It has been over a decade since MIT’s open courseware initiative and two years since the foundation of the non-profit ‘EdX’ and For Profit ‘Coursera’. We are past the fear of the MOOC damaging university enrolment. We are over the academia hype around the MOOC. And we are well past the stories and well wishing of providing a leading university education to the world for free through the MOOC. MOOCs have begun, statistics are in and dreams should be shattered… but they aren’t.

A 2013 Survey of Coursera students enrolled in “Computational Investing” showed that only 4.5% of enrolled students actually completed the course. Statistics that for any conventional subject would render it cancelled immediately and never to be spoke of again. Despite this, many academic groups are still interesting in pursuing the MOOC.

Interestingly, of those who completed the course 46.9% had already completed a masters degree.

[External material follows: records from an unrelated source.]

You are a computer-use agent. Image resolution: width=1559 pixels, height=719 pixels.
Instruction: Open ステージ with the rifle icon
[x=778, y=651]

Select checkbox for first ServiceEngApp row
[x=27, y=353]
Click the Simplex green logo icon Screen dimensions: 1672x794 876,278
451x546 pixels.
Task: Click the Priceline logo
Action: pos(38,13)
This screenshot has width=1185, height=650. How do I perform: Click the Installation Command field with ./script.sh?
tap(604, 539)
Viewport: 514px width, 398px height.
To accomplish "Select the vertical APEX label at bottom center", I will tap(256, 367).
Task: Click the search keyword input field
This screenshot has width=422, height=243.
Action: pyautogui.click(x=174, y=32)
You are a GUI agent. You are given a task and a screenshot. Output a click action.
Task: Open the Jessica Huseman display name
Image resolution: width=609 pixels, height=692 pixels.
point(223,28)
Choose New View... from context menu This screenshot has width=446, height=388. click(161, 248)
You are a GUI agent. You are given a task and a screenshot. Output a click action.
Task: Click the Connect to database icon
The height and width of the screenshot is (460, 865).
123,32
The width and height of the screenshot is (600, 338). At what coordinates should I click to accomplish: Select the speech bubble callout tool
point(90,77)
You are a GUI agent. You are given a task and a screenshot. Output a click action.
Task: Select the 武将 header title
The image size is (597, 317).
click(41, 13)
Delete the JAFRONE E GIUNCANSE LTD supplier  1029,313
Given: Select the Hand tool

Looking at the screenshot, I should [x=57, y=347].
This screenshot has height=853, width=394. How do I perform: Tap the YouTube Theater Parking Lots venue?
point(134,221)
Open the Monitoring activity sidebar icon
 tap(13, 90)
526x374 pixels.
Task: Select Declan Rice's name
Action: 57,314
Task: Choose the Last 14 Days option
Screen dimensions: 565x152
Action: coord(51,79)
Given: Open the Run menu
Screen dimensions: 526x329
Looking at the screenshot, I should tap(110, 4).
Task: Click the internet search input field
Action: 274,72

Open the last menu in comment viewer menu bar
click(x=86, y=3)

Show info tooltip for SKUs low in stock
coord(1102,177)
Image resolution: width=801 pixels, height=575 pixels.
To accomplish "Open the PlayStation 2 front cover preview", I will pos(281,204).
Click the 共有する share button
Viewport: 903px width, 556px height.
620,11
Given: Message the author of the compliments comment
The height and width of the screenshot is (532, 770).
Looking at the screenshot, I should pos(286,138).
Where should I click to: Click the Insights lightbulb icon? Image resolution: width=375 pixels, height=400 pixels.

Similar Statistics were uncovered in the University of Pennsylvania study ‘The MOOC Phenomenon: Who Takes Massive Open Online Courses and Why?’  who found that students of Coursera were older, disproportionately male and had previously completed higher education.
These findings, suggest that MOOCs are currently catering predominantly to educated academics who want to broaden their knowledge.

The high number of Masters applicants in MOOCs may be a reflection of the low familiarity with MOOCs outside of academic circles. A May 2013 survey reported in the Chronicle of Higher Education found that only 26% of a nationwide (US) Sample were familiar with MOOCs.

While I’m clearly not enchanted by the concept of the MOOC, I believe they are still young and have room to grow and evolve into a more effective method of education. Perhaps once MOOCs penetrate into mainstream society we may see a new direction for them and perhaps some more successes.